» Task description:
Within the material below, locate the line with "Task: Click the Gateways wallet icon" and the line with "Screen dimensions: 1191x650", then return those two lines and all lines between them, exactly as written.

» Input:
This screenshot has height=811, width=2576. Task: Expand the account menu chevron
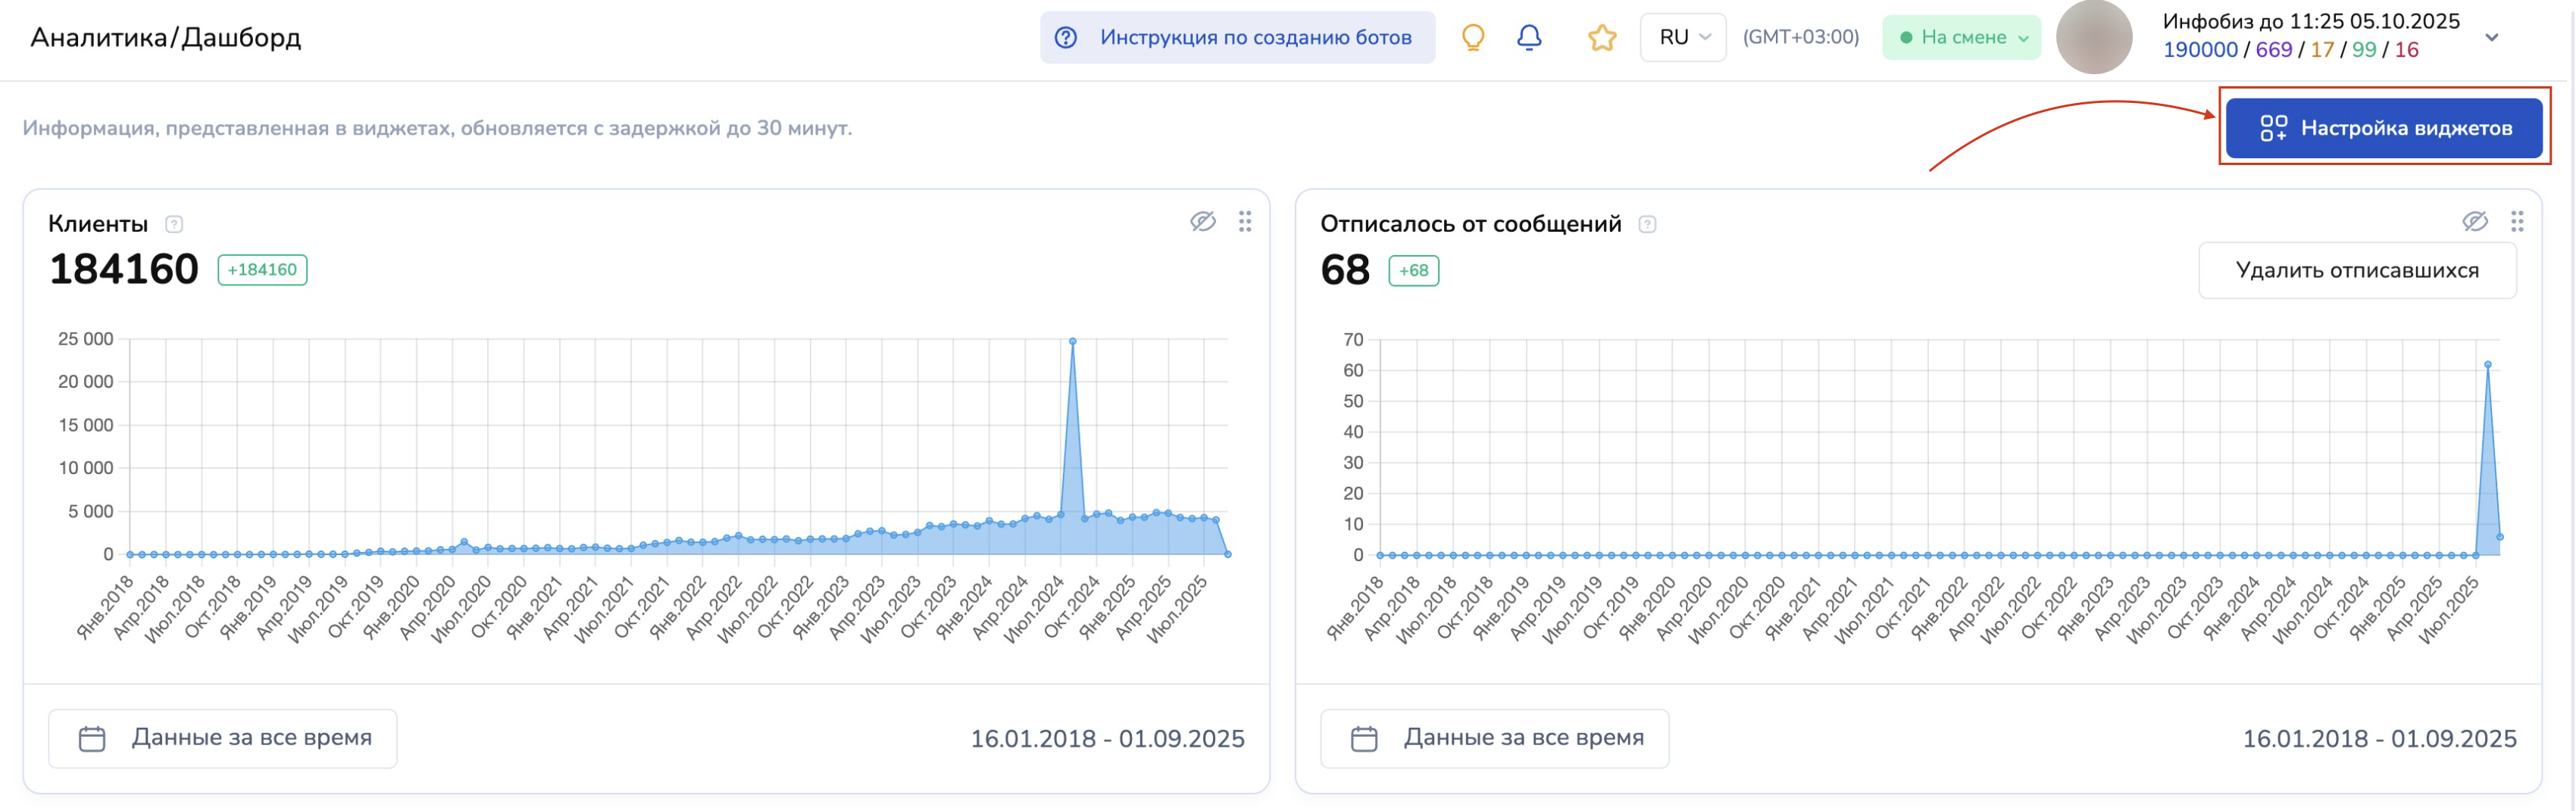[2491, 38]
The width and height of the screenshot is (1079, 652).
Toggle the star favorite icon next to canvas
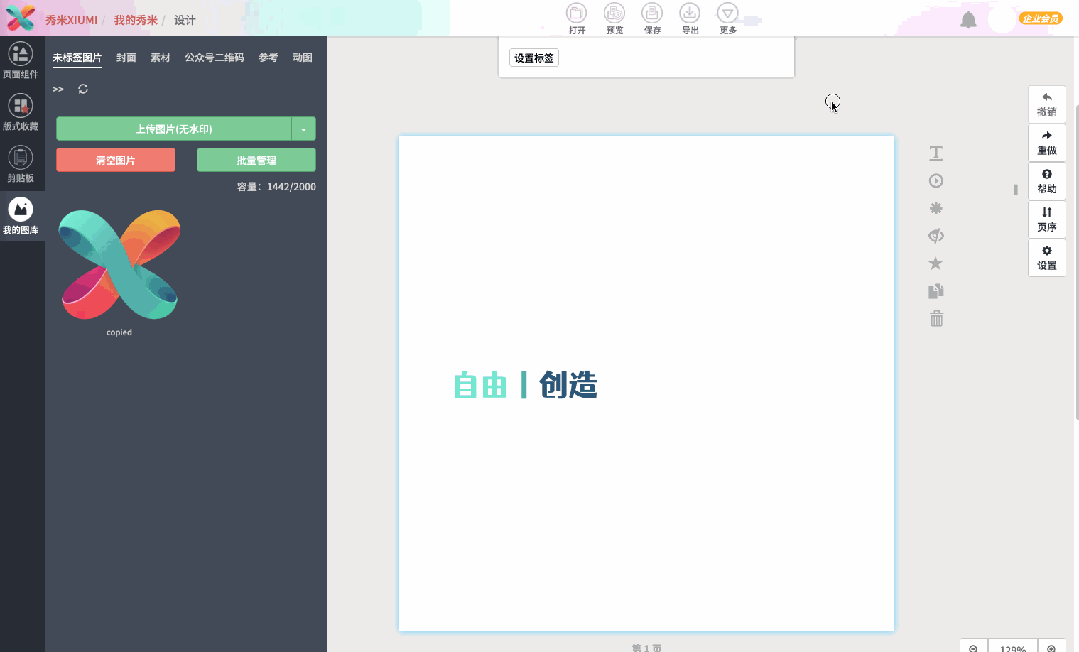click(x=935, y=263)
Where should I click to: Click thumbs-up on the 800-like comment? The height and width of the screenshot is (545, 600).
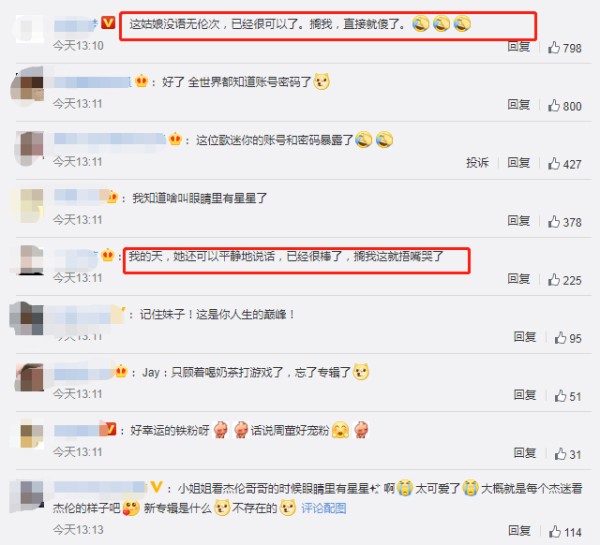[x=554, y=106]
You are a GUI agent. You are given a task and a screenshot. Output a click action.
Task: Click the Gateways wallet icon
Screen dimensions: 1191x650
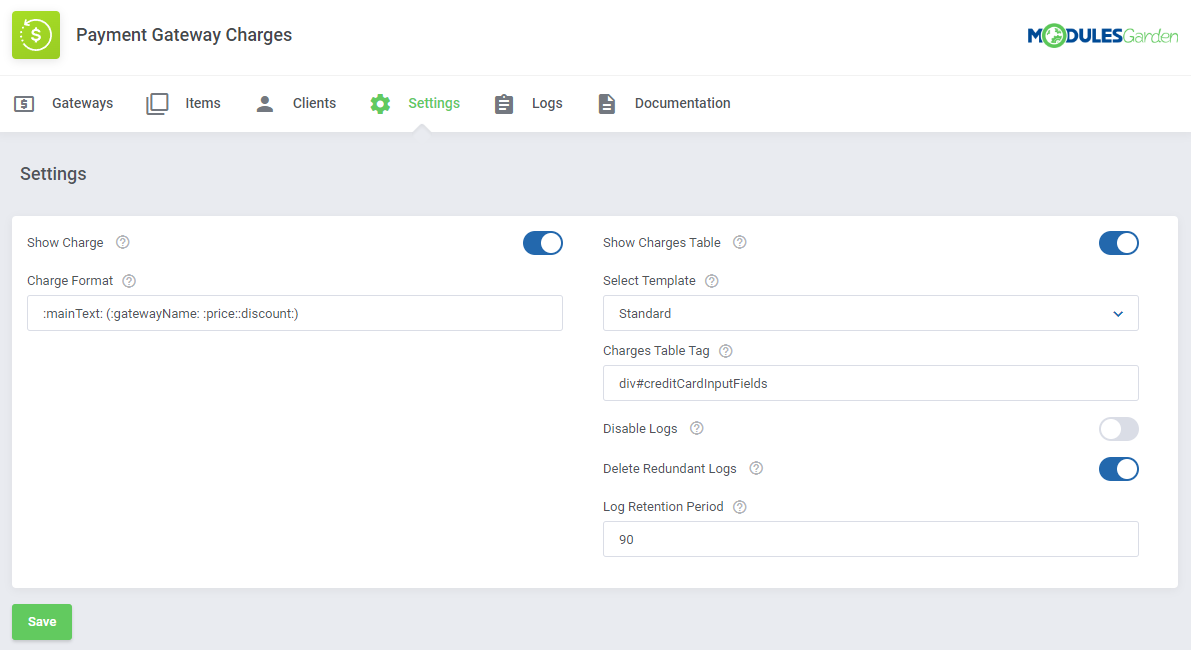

==

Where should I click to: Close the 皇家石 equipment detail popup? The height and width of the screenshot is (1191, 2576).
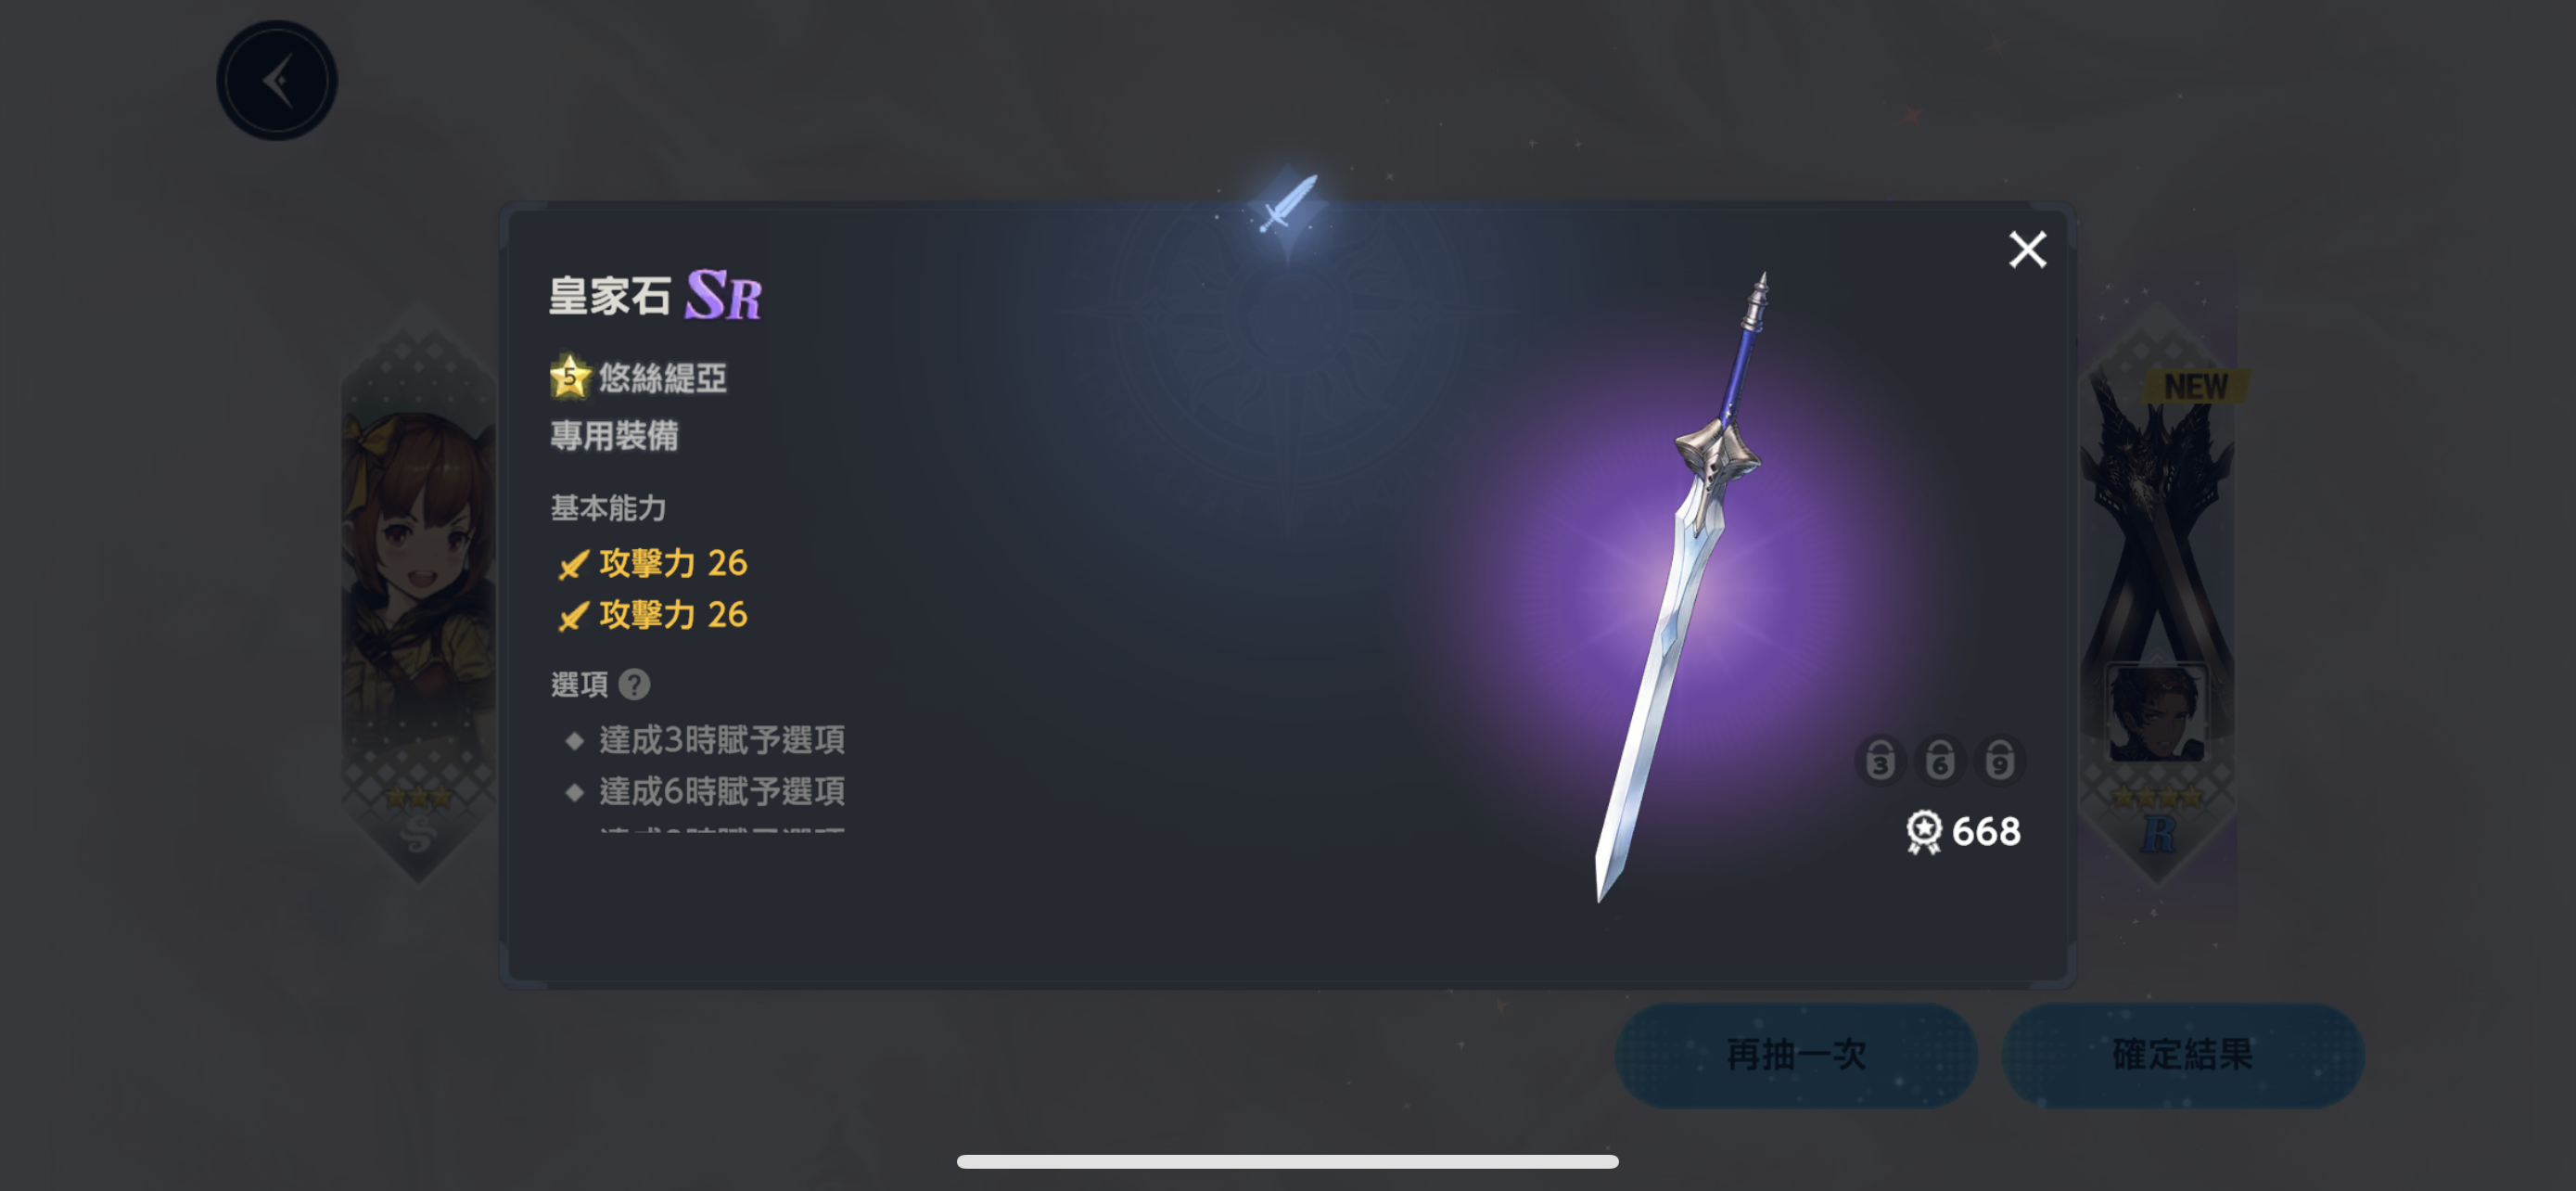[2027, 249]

» Result:
Task: Click the Gateways wallet icon
Screen dimensions: 1191x650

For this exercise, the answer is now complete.